---- DATA SECTION
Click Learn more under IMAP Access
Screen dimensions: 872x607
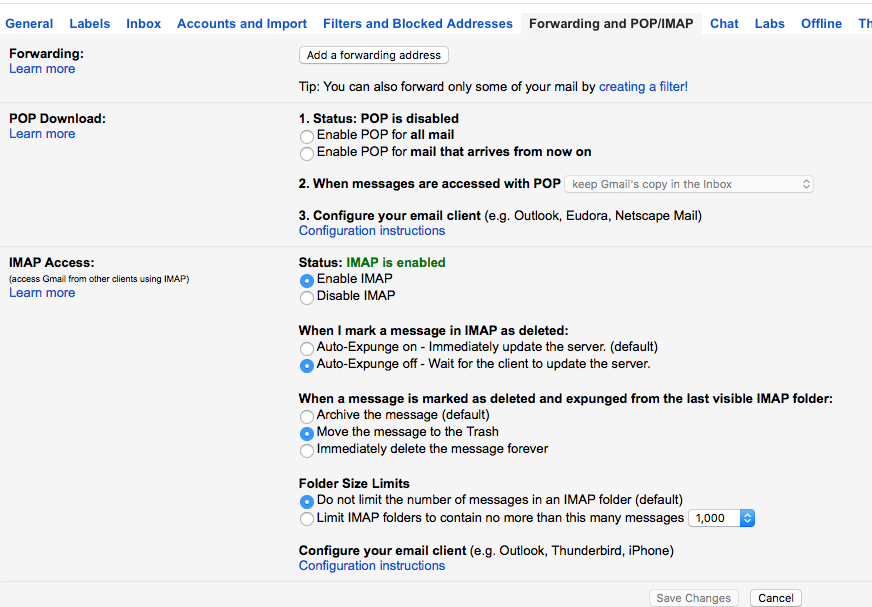point(42,293)
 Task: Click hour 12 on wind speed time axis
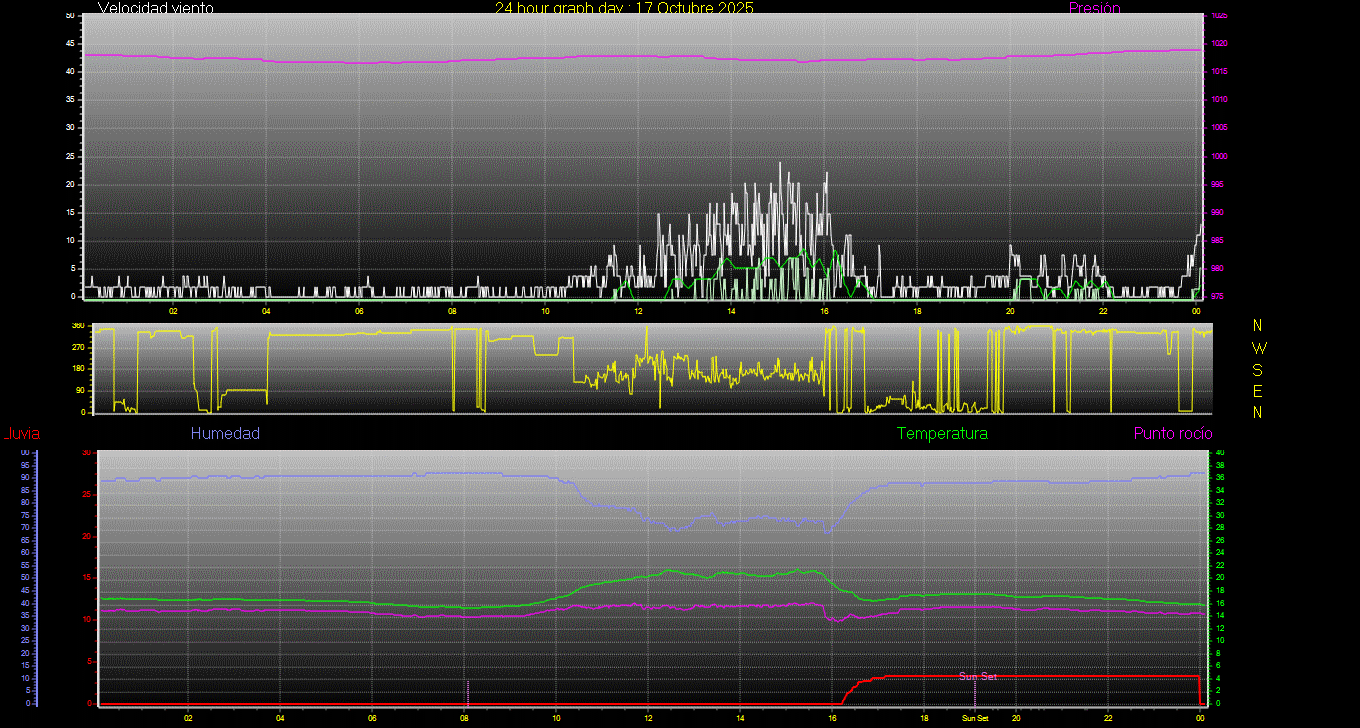(x=638, y=310)
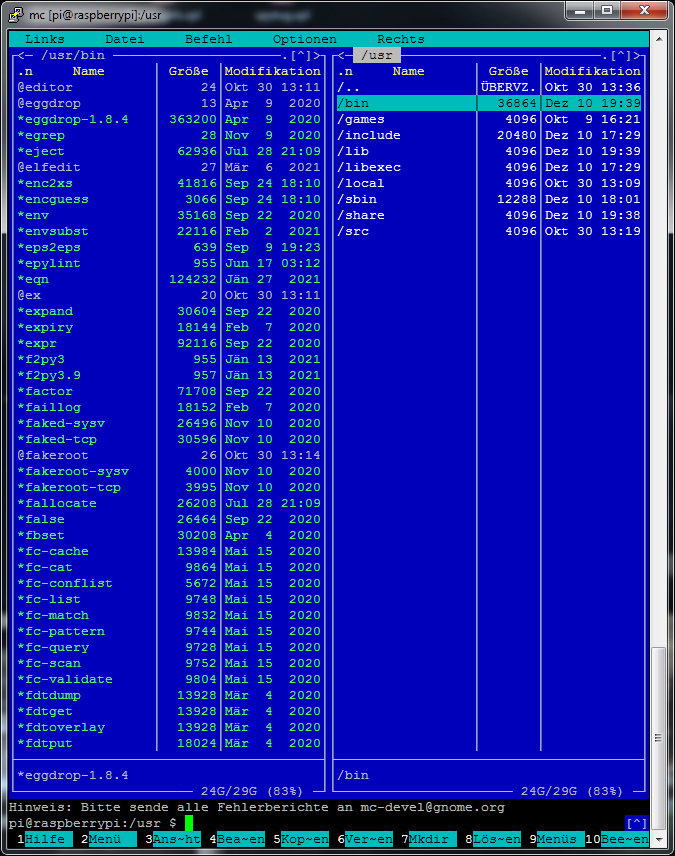The image size is (675, 856).
Task: Open the Befehl menu
Action: 208,39
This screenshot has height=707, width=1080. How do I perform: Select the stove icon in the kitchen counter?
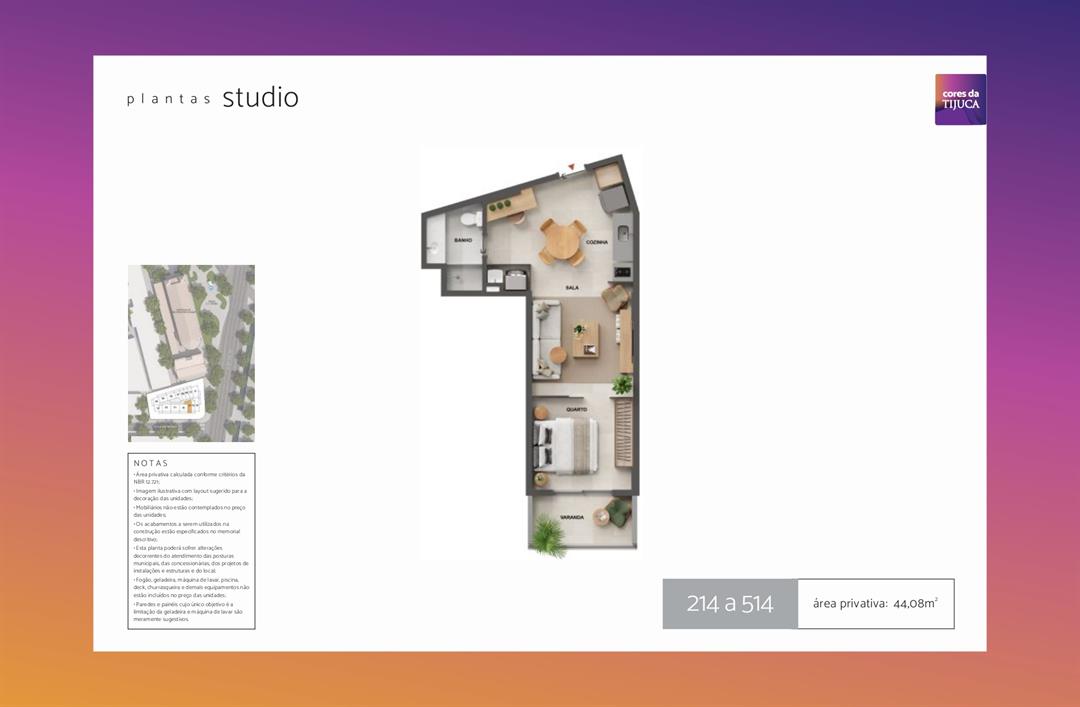[622, 272]

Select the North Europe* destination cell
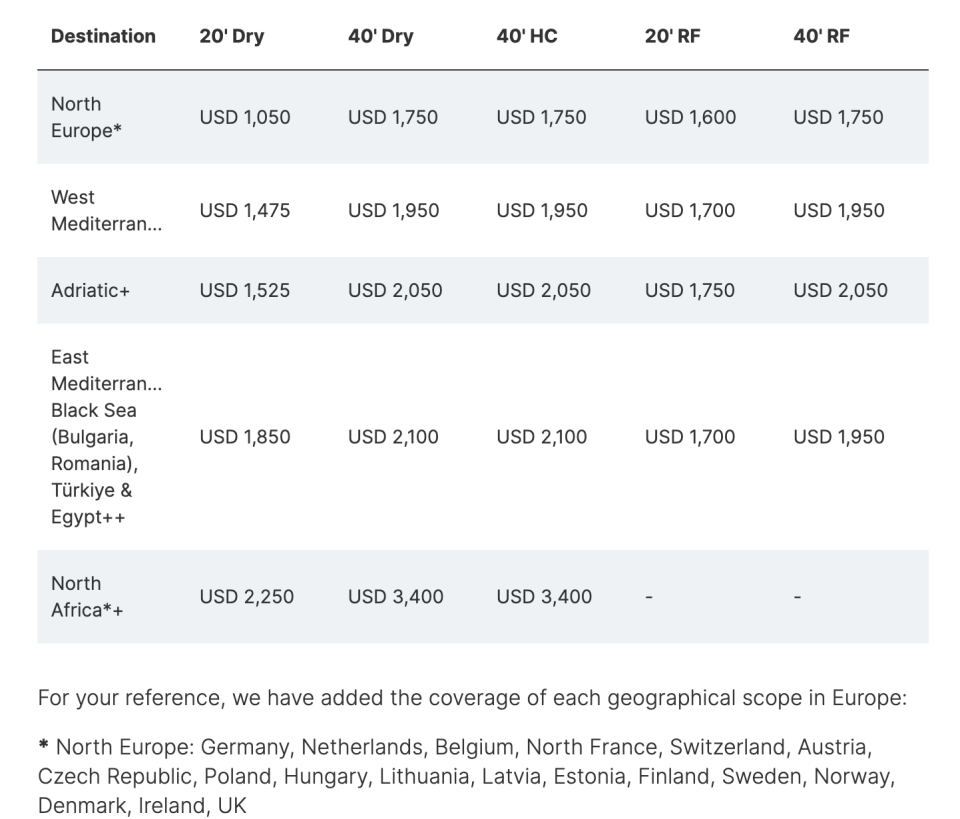coord(87,117)
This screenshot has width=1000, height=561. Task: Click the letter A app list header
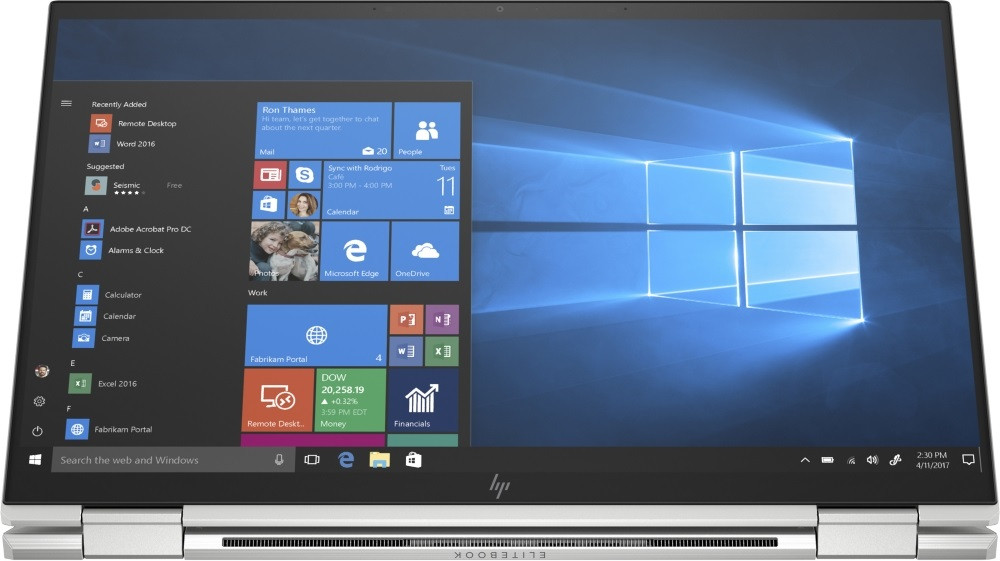click(x=86, y=209)
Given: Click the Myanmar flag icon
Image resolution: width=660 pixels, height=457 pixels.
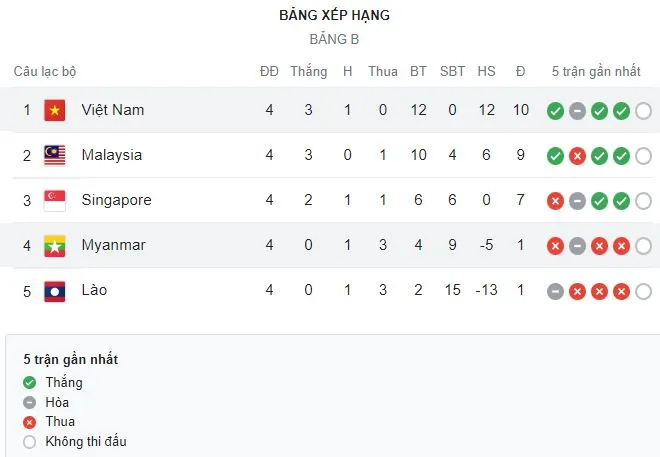Looking at the screenshot, I should (x=54, y=245).
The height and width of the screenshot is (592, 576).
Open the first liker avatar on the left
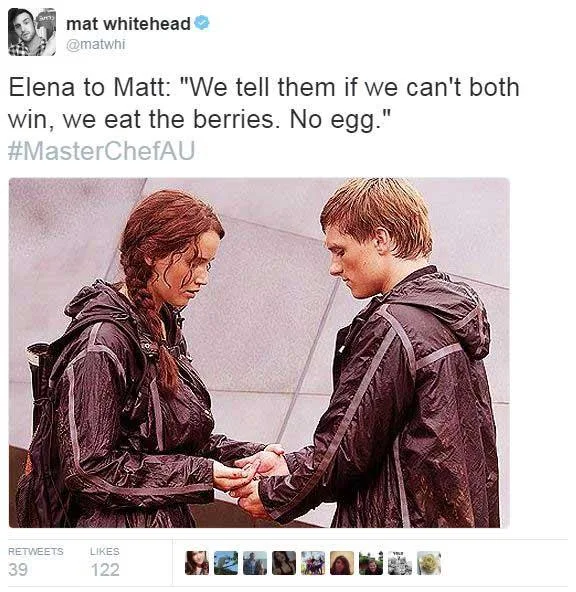tap(197, 563)
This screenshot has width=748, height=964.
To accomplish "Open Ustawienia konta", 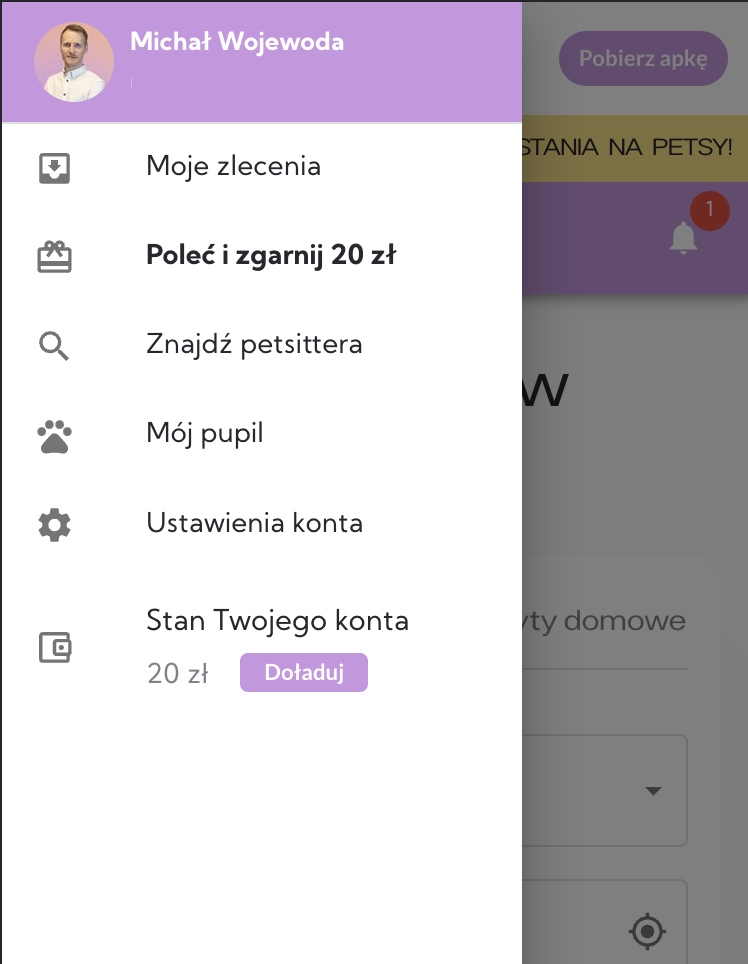I will [x=254, y=523].
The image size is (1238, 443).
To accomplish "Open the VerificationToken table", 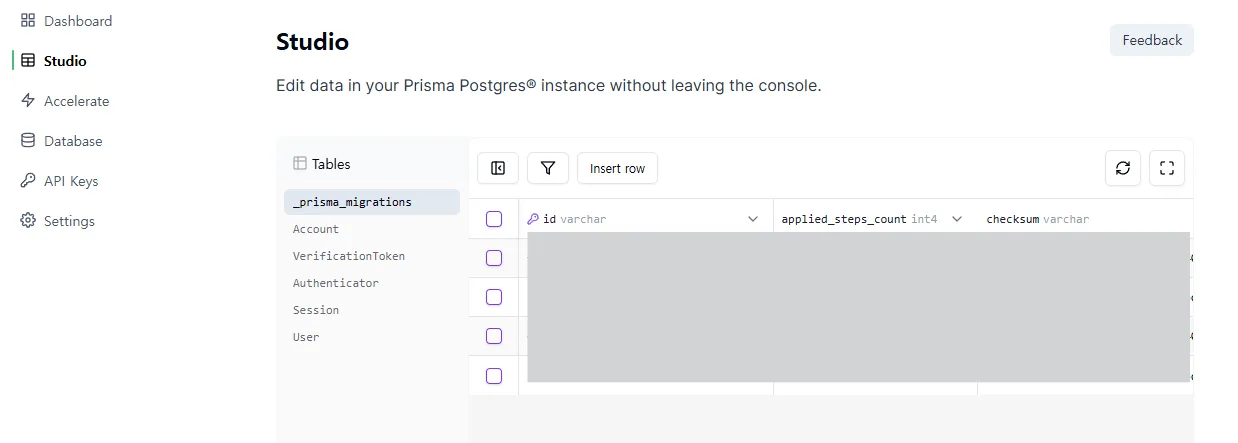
--------
YOUR INSTRUCTIONS: Reproduce only the lines from the first line of the listing above up to and including the line that holds "Given: Click the Myanmar flag icon". Omit the pictures.

WRITTEN SOLUTION:
Click Learn more under IMAP Access
Screen dimensions: 872x607
point(42,293)
 Task: Click hour 12 on wind speed time axis
(x=638, y=310)
The image size is (675, 856).
Task: Open the Befehl menu
Action: 208,39
This screenshot has height=707, width=1080. How do I perform: Select the stove icon in the kitchen counter?
[622, 272]

Select the North Europe* destination cell
coord(87,117)
This screenshot has width=1000, height=561. Task: Click the letter A app list header
click(x=86, y=209)
Given: Click the Myanmar flag icon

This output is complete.